(Stored items)
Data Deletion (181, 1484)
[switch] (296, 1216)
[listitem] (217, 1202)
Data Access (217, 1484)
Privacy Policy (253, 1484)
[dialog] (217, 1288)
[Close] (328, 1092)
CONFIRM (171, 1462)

** HOW TO COMPLETE THIS TASK **
Transcribe all entries exactly as they appear above.

** ANSWER SECTION **
Data Deletion (181, 1484)
[switch] (296, 1216)
[listitem] (217, 1202)
Data Access (217, 1484)
Privacy Policy (253, 1484)
[dialog] (217, 1288)
[Close] (328, 1092)
CONFIRM (171, 1462)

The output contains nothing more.